_WHAT THIS TASK INVOLVES_
Return every record exactly. Omit nothing.

_DATA_
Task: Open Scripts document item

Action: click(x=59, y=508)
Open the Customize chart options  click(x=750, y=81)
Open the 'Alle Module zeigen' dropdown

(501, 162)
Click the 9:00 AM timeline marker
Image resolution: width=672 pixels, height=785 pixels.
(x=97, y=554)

_TASK OUTPUT_
Task: Open Scripts document item

Action: click(x=59, y=508)
Open the Customize chart options  click(x=750, y=81)
Open the 'Alle Module zeigen' dropdown

(501, 162)
Click the 9:00 AM timeline marker
Image resolution: width=672 pixels, height=785 pixels.
(x=97, y=554)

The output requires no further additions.